What you will do -
• 1. In the passage on Racket garbage collection and C pointers, what does allocating with 'atomic-interior do with the data?
• 2. Carry the passage on Racket garbage collection and C pointers forward from the point where it stops.
── Provided text ──
Allowing the garbage collector (GC) to manage memory is usually preferable. It’s easy to forget to call free, and exceptions or thread termination can easily skip a free.
At the same time, using GC-managed memory adds a different burden on the programmer: data managed by the GC may be moved to a new address as the GC compacts allocated objects to avoid fragmentation. C functions, meanwhile, expect to receive pointers to objects that will stay put.
Fortunately, unless a C function calls back into the Racket run-time system (perhaps through a function that is provided as an argument), no garbage collection will happen between the time that a C function is called and the time that the function returns.
Let’s look a few possibilities related to allocation and pointers:
Ok:
(define p (malloc 'atomic SIZE)) (wgetnstr win p (sub1 SIZE)) Although the data allocated by malloc can move around, p will always point to it, and no garbage collection will happen between the time that the address is extracted form p to pass to wgetnstr and the time that wgetnstr returns.
Bad:
(define p (malloc 'atomic SIZE)) (define i (cast p _pointer _intptr)) (wgetnstr win (cast i _intptr _pointer) (sub1 SIZE)) The data referenced by p can move after the address is converted to an integer, in which case i cast back to a pointer will be the wrong address.
Obviously, casting a pointer to an integer is generally a bad idea, but the cast simulates another possibility, which is passing the pointer to a C function that retains the pointer in its own private store for later use. Such private storage is invisible to the Racket GC, so it has the same effect as casting the pointer to an integer.
Ok:
(define p (malloc 'atomic SIZE)) (define p2 (ptr-add p 4)) (wgetnstr win p2 (- SIZE 5)) The pointer p2 retains the original reference and only adds the 4 at the last minute before calling wgetnstr (i.e., after the point that garbage collection is allowed).
Ok:
(define p (malloc 'atomic-interior SIZE)) (define i (cast p _pointer _intptr)) (wgetnstr win (cast i _intptr _pointer) (sub1 SIZE)) This is ok assuming that p itself stays accessible, so that the data it references isn’t reclaimed. Allocating with 'atomic-interior puts data at a particular address and keeps it there. A garbage collection will not change the address in p, and so i (cast back to a pointer) will always refer to the data.
───
── Provided material ──
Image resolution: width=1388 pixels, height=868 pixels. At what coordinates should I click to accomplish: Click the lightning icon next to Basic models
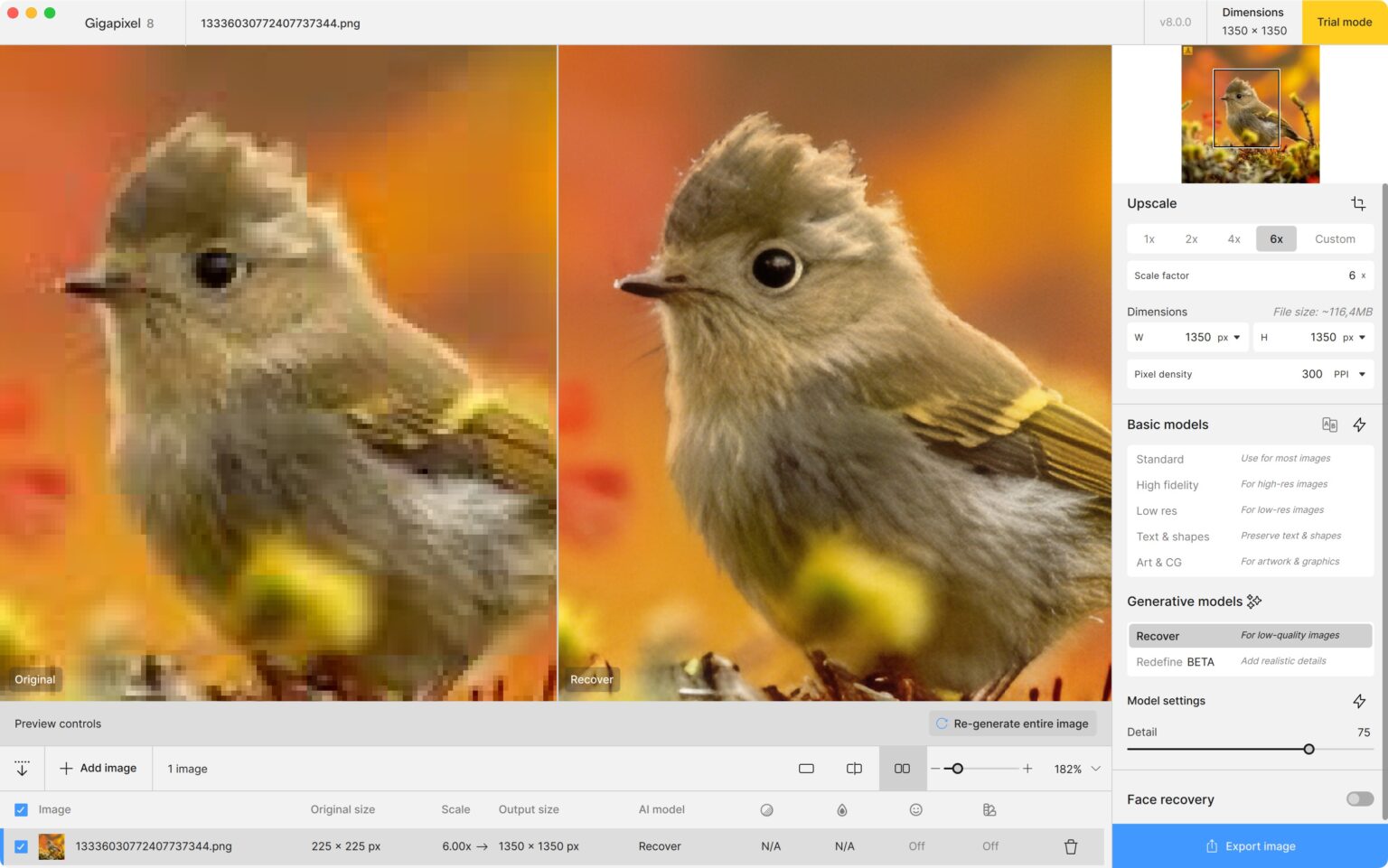point(1360,425)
───
Outputs in order -
• 1. It puts the data at a particular address and keeps it there.

• 2.
Keep in mind that C struct constructors like make-MEVENT are effectively the same as (malloc 'atomic ...); the result values can move in memory during a garbage collection. The same is true of byte strings allocated with make-bytes, which (as a convenience) can be used directly as a pointer value (unlike character strings, which are always copied for UTF-8 encoding or decoding).
For more information about memory management and garbage collection, see Memory Allocation in Inside: Racket C API.
1.7 Reliable Release of Resources
Using GC-managed memory saves you from manual frees for plain memory blocks, but C libraries often allocate resources and require a matching call to a function that releases the resources. For example, "libcurses" supports windows on the screen that are created with newwin and released with delwin:
WINDOW *newwin(int lines, int ncols, int y, int x); |
int delwin(WINDOW *win); |
In a sufficiently complex program, ensuring that every newwin is paired with delwin can be challenging, especially if the functions are wrapped by otherwise safe functions that are provided from a library. A library that is intended to be safe for use in a sandbox, say, must protect against resource leaks within the Racket process as a whole when a sandboxed program misbehaves or is terminated.
The ffi/unsafe/alloc library provides functions to connect resource-allocating functions and resource-releasing functions. The library then arranges for finalization to release a resource if it becomes inaccessible (according to the GC) before it is explicitly released. At the same time, the library handles tricky atomicity requirements to ensure that the finalization is properly registered and never run multiple times.
Using ffi/unsafe/alloc, the newwin and delwin functions can be imported with allocator and deallocator wrappers, respectively:
(require ffi/unsafe/alloc) (define-curses delwin (_fun _WINDOW-pointer -> _int) #:wrap (deallocator)) (define-curses newwin (_fun _int _int _int _int -> _WINDOW-pointer) #:wrap (allocator delwin))
A deallocator wrapper makes a function cancel any existing finalizer for the function’s argument. An allocator wrapper refers to the deallocator, so that the deallocator can be run if necessary by a finalizer.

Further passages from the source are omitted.